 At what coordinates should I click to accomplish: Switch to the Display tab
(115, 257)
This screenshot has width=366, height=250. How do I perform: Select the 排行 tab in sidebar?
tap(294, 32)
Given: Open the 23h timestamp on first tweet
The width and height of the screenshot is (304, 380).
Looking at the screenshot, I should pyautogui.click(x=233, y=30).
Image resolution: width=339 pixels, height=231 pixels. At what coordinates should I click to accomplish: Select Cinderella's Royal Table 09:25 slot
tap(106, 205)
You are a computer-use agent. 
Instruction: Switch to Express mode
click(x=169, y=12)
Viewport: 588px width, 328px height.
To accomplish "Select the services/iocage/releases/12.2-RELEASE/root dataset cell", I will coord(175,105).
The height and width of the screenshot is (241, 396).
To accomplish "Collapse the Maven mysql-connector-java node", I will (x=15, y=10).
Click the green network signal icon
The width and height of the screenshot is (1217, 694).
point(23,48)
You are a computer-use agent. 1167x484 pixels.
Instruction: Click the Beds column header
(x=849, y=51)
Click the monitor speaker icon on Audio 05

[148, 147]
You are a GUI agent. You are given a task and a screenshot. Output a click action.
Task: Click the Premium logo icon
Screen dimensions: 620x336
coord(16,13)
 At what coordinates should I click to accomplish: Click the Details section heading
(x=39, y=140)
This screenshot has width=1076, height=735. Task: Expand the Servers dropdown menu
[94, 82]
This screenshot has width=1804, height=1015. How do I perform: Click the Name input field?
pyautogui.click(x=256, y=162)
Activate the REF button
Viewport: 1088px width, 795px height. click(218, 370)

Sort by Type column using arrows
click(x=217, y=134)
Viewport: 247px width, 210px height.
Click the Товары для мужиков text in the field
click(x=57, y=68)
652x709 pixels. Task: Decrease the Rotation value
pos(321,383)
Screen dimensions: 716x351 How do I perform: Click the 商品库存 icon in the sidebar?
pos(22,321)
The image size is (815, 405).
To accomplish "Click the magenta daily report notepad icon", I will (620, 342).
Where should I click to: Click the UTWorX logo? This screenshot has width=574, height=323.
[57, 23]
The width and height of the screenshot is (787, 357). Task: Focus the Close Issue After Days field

(GIVEN EXERCISE)
Format the rows from the line with "Viewport: 247px width, 210px height." up to and including the line with "pos(22,321)" as a two-column CSV with the headers request and answer. Use one CSV line per row, put each value in a quoted field, and replace line breaks with spaces.

(EXERCISE RESULT)
request,answer
"Viewport: 247px width, 210px height. Click the Товары для мужиков text in the field","click(x=57, y=68)"
"652x709 pixels. Task: Decrease the Rotation value","pos(321,383)"
"Screen dimensions: 716x351 How do I perform: Click the 商品库存 icon in the sidebar?","pos(22,321)"